▶ _Task directions_: Examine the records and identify each line that includes the string "computer". Copy those lines.

BEGIN

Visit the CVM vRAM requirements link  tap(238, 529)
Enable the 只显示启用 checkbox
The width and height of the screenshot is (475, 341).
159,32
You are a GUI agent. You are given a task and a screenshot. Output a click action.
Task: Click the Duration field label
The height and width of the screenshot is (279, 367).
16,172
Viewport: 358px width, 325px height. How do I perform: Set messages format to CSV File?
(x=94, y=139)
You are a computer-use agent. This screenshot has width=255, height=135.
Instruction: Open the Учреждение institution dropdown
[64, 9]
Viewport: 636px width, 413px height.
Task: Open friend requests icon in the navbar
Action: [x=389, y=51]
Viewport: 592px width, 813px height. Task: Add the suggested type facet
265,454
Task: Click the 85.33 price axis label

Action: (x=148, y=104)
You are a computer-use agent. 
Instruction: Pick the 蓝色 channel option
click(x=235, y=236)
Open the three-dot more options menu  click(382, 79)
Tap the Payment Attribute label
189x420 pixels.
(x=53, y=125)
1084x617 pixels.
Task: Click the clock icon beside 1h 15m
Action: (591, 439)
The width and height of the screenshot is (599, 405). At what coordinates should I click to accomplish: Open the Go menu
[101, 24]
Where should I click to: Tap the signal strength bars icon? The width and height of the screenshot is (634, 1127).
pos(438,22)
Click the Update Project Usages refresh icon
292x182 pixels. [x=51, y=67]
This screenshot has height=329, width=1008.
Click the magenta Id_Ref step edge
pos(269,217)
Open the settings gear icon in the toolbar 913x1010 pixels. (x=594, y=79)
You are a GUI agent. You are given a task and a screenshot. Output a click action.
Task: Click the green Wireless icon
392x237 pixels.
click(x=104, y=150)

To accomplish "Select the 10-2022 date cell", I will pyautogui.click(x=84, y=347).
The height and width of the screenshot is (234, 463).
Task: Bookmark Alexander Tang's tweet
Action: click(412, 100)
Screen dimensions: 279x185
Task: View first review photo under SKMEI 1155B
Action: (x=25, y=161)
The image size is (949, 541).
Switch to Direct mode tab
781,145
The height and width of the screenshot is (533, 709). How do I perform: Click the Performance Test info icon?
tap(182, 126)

END

▶ _Solution_:
You are a computer-use agent. This screenshot has width=255, height=135.
You are a computer-use agent. 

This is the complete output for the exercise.